● SHORT EXERCISE
Copy every line of the listing below, word for word and without changes.

● INFORMATION GIVEN
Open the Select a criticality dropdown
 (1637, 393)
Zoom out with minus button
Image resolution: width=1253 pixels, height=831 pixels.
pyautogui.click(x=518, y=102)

● ANSWER TO THIS PROBLEM
Open the Select a criticality dropdown
 (1637, 393)
Zoom out with minus button
Image resolution: width=1253 pixels, height=831 pixels.
pyautogui.click(x=518, y=102)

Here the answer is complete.